This research has implemented granulated scintillators within a manufactured
novel flow cell detector aimed at detecting low energy betas. The detector is to be placed within the borehole itself to take direct measurements of the groundwater, removing the delay of sampling and transporting the samples offsite. Methods have been tested for granulating and separating solid scintillators, with finer particulates achieving higher detection efficiencies for tritium. Silicon Photomultipliers (SiPMs) in contact with the flow cell have been used to detect radiation interacting with the scintillator.

A Field Programmable Gate Array (FPGA) has been implemented to shape pulses
from a SiPM into spectra that are accumulated and stored within a database hosted within the detector. This system has been validated experimentally using four sealed gamma sources by identifying and fitting photopeaks within the captured spectra to known gamma energies. LED blink testing has been conducted to study how the pulse shaper delay coefficients affect recorded spectrums.

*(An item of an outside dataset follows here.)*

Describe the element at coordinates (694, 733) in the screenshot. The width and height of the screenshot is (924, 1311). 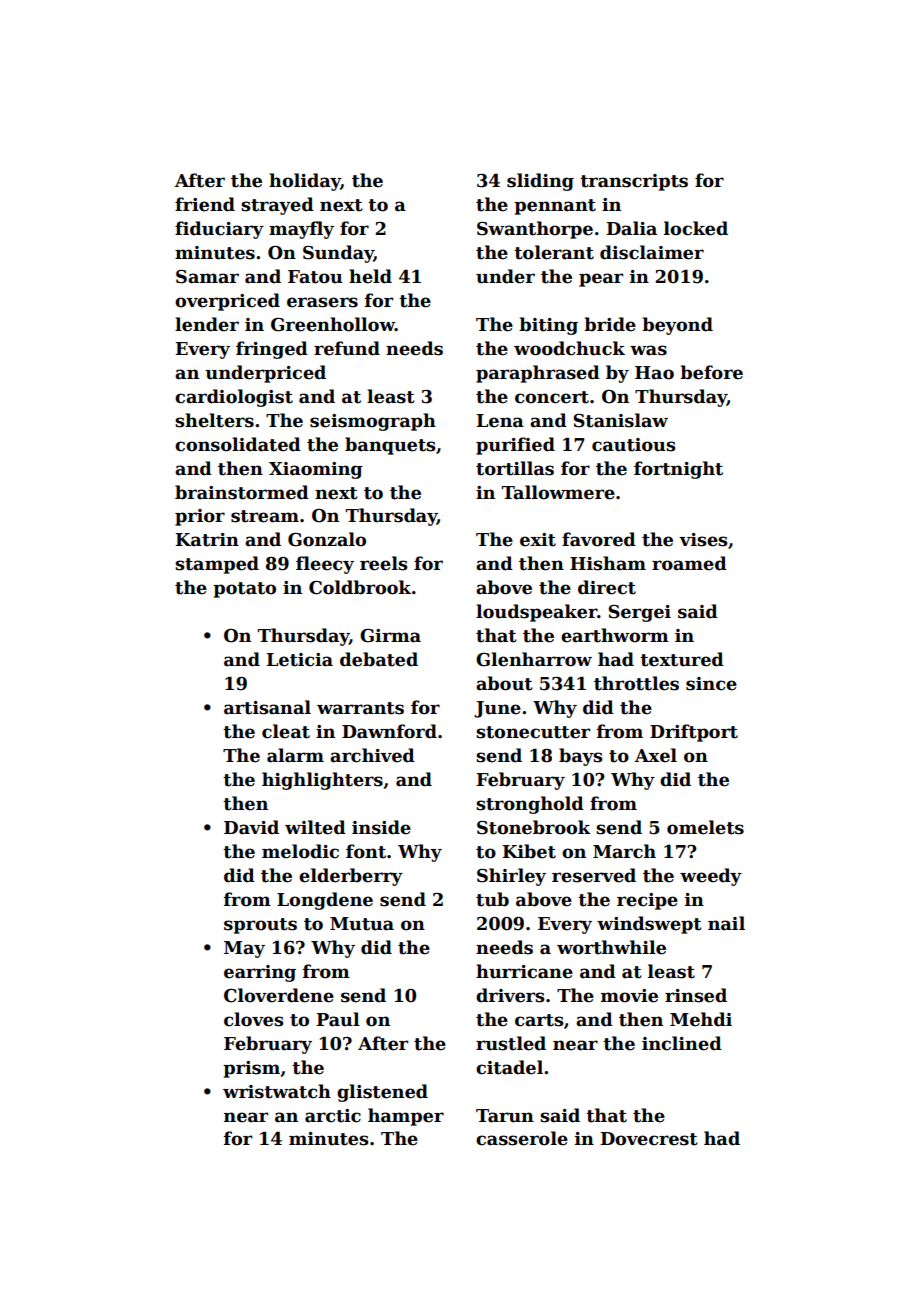
I see `Driftport` at that location.
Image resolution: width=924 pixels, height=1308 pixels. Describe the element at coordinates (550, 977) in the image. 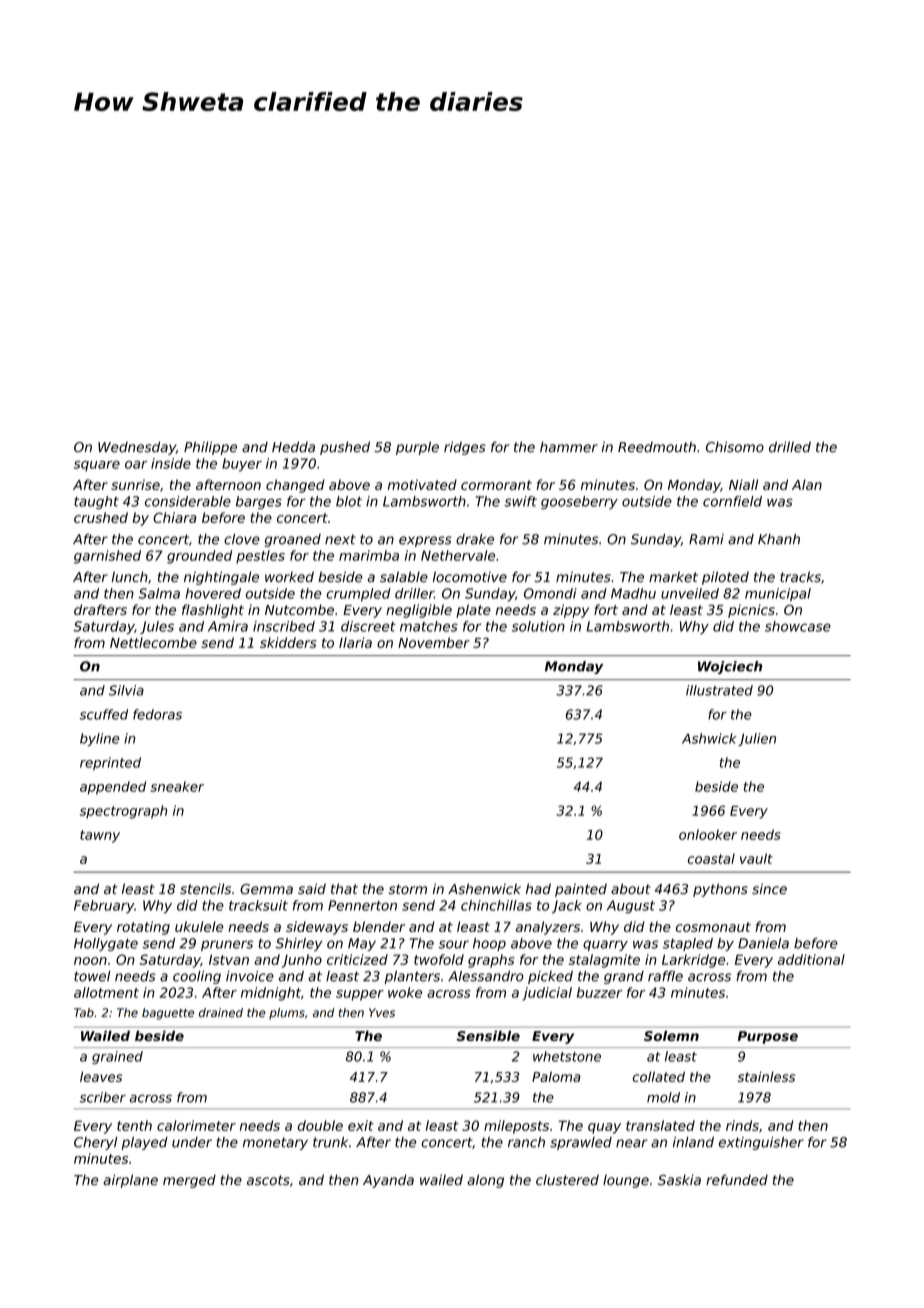

I see `picked` at that location.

The electrical system and flow cell have then been combined into a benchtop
system and tested with multiple concentrations of tritiated water, results show a
correlation between detected count rate and the activity concentration within the flow cell. Experiments with strontium-90 tracers show an increase in count rate as the tracer entered the flow cell, and two borehole groundwater samples taken from the Sellafield site have been passed through the detector obtaining two spectra. Finally, the benchtop system has been compacted to fit within the limited confines of standard 50 mm boreholes.